The technician's role in offshore safety instrumented systems
Edward Marszal
Kenexis
The offshore oil and gas industry spends vast sums of money on Safety and Environmental Management Systems (SEMS). However, with respect to safety instrumentation, the industry may not be receiving the primary benefits from this investment because a key stakeholder is not involved in the process. Regulators are presented with a mountain of easy-to-access and standardized data, and management can be comfortable knowing that after the data has been entered, its compliance obligations are met. The technician who is required to enter the data into the forms needs to be in the loop.

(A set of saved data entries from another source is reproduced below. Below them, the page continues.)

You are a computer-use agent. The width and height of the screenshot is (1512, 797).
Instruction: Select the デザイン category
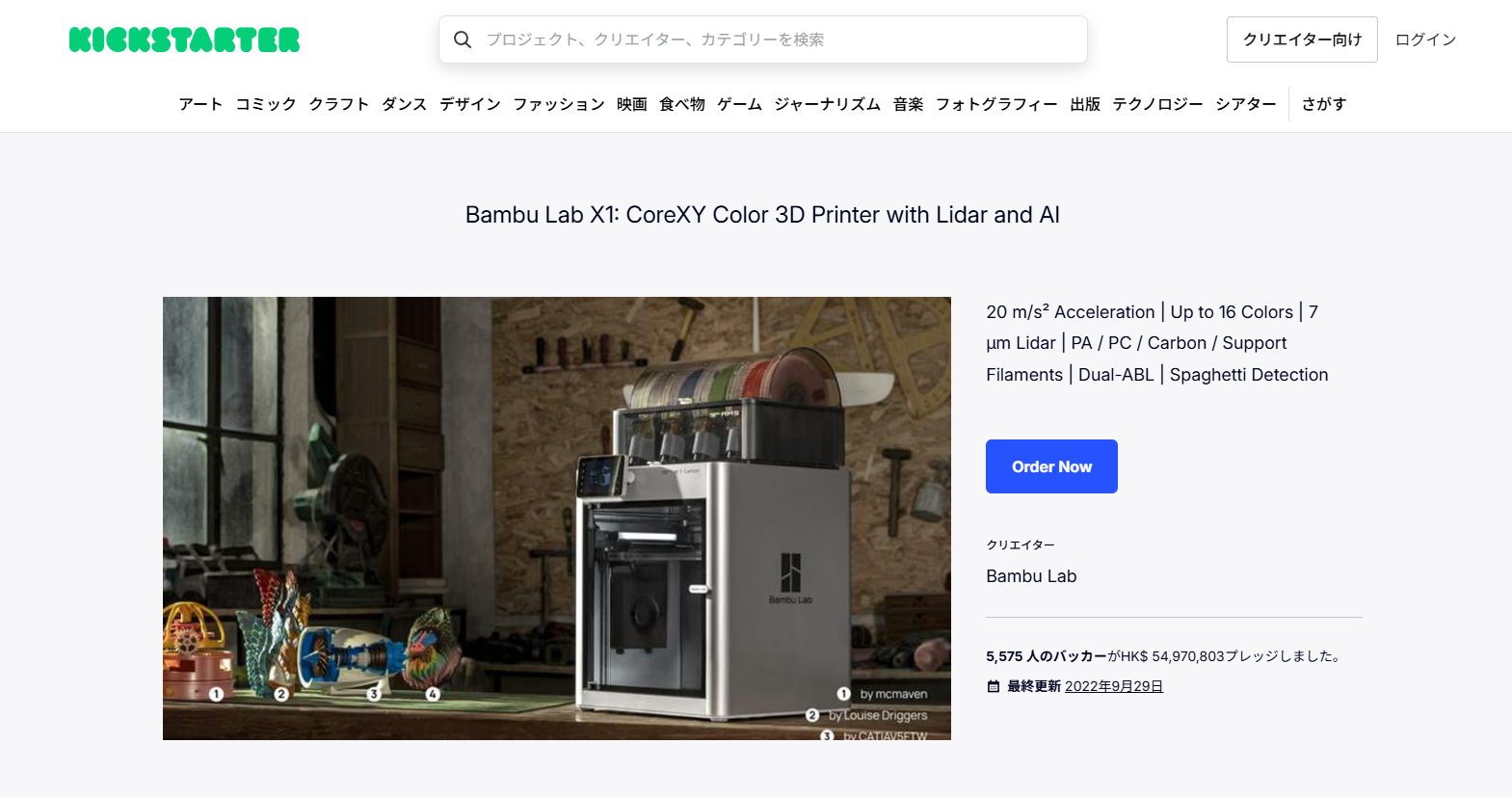click(470, 104)
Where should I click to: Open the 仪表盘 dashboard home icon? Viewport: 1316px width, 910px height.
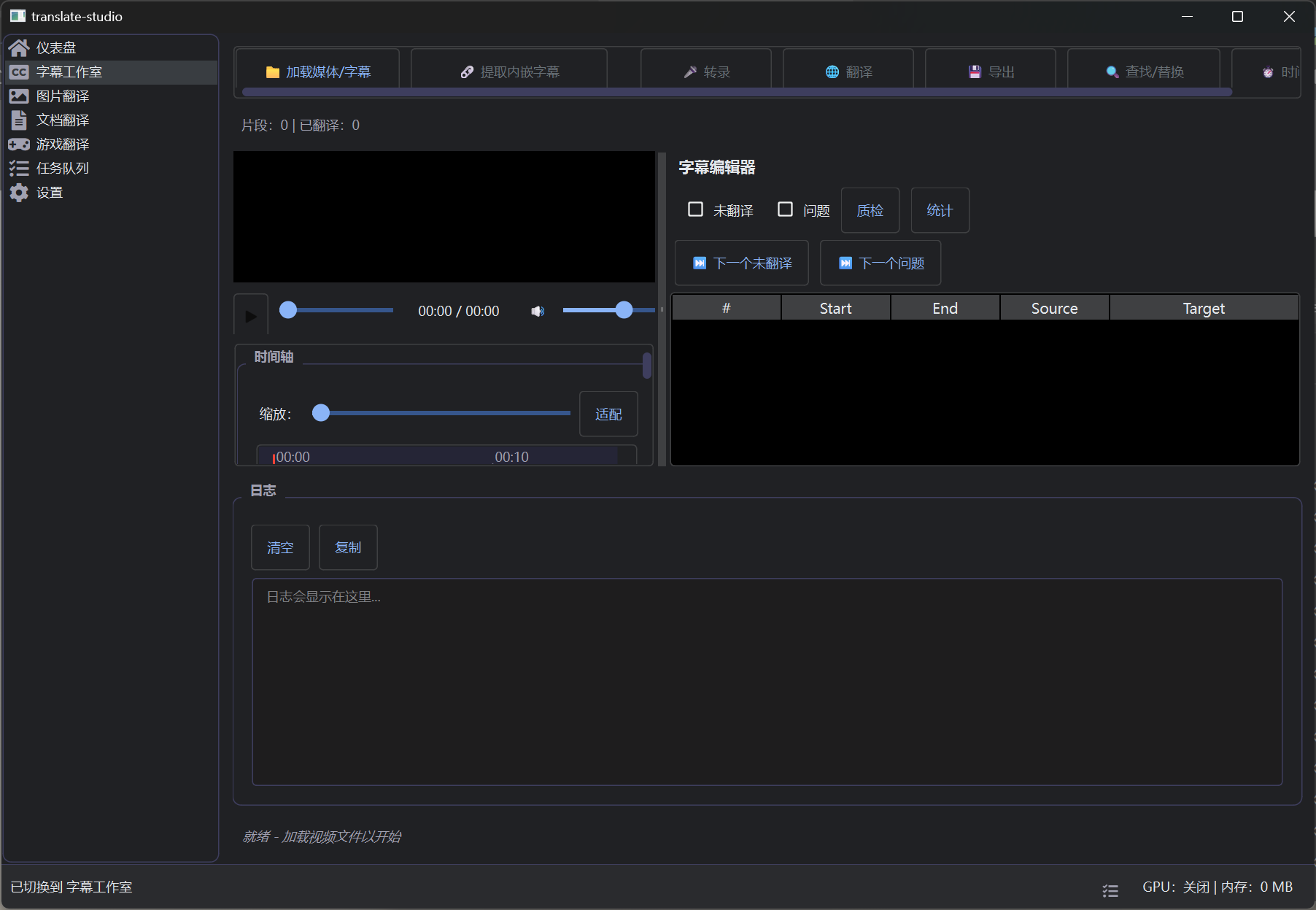tap(19, 48)
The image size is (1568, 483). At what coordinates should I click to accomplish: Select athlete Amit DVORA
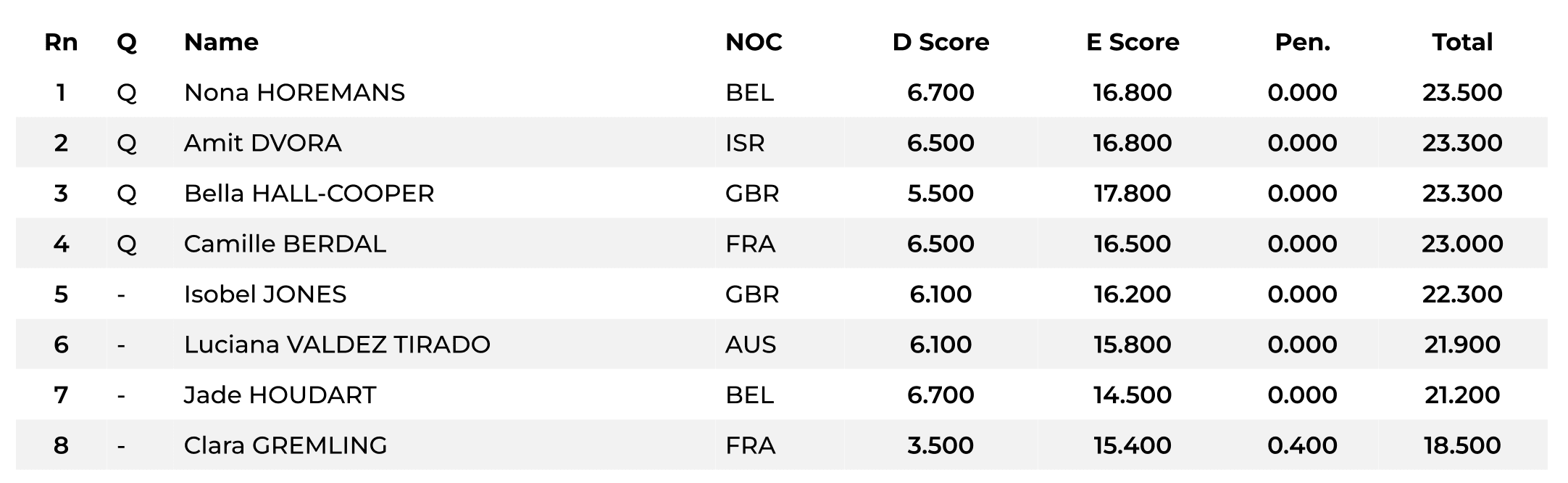pos(262,143)
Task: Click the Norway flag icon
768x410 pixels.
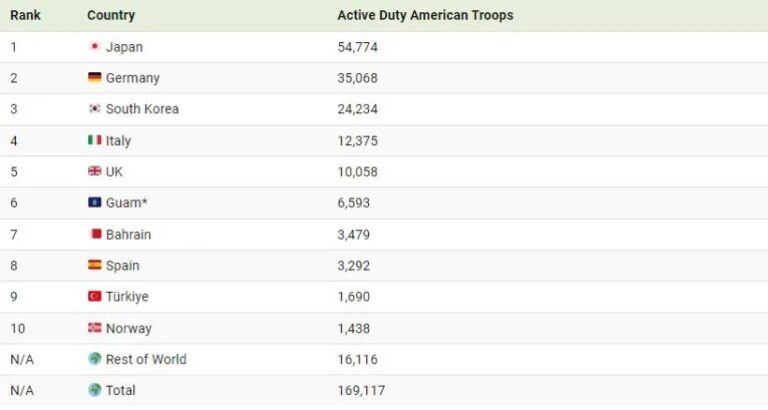Action: [95, 328]
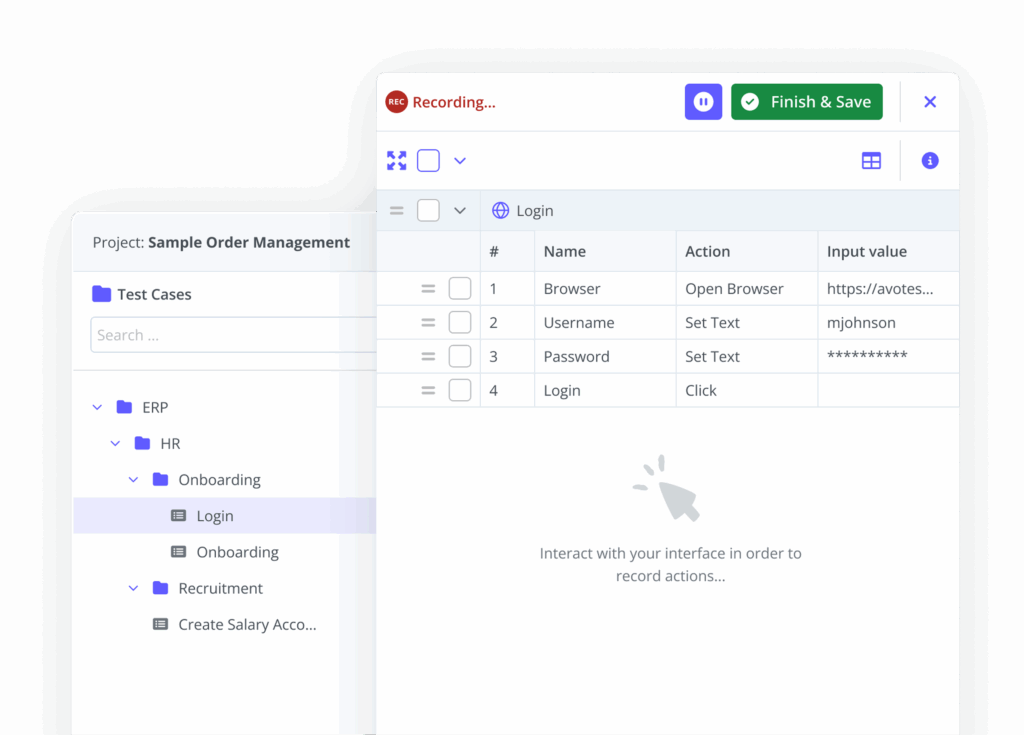1024x735 pixels.
Task: Collapse the ERP folder
Action: (x=97, y=407)
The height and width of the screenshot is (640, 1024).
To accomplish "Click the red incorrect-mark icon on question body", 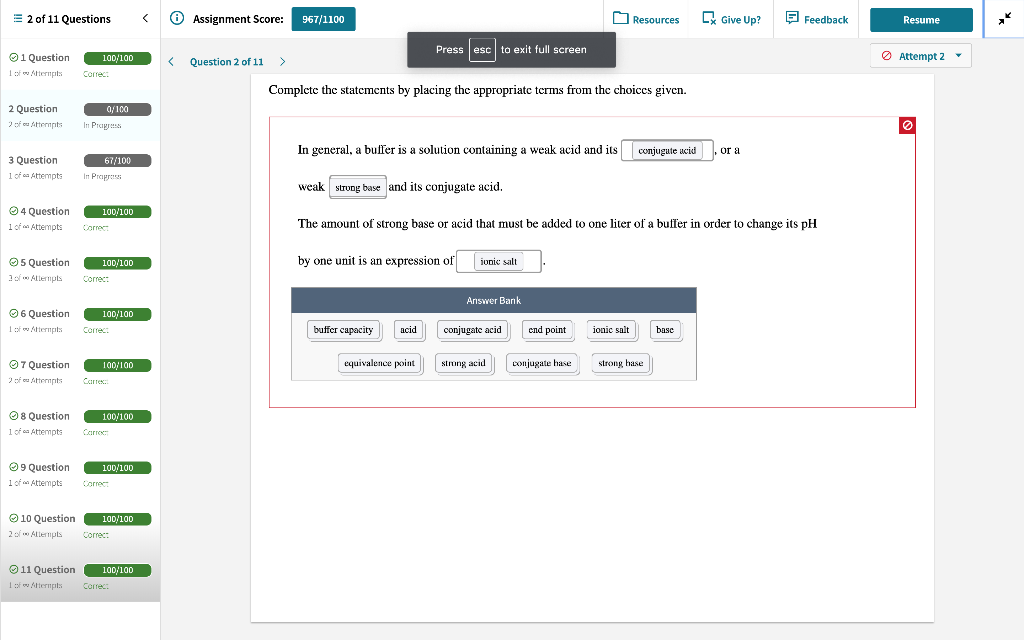I will tap(906, 124).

When an offshore production facility is engineered, the design is based on many assumptions. With safety instrumented systems (SIS), these assumptions include failure rates, failure mode distributions, diagnostic capabilities, and demand rates. One benefit of investing in elaborate database-driven SEMS is that they should provide the ability to compare actual performance of safety and environmental protection equipment against the assumptions made in the design phase. This feedback of the actual performance of equipment into the design process allows for modifications in equipment selection, configuration, maintenance, and testing to account for actual conditions. This type of feedback loop is not only good engineering practice, but also is required to comply with the ISA 84 standard for SIS.
While this sounds good on paper, it rarely, if ever, happens. This author often hears grumblings at the technician level about being required to use inferior equipment because some "bean counters want to save a nickel." In these same organizations, the central engineering staff has no idea that the equipment item in question has an unacceptably high failure rate. The disconnect is that data on failure rates seen in the field by the technicians do not make their way to the corporate engineering staff that makes design decisions. Increased safety, increased reliability, and decreased opex (i.e., maintenance costs) are all possible if the required SEMS are properly exploited instead of only being considered a no-value compliance reporting activity.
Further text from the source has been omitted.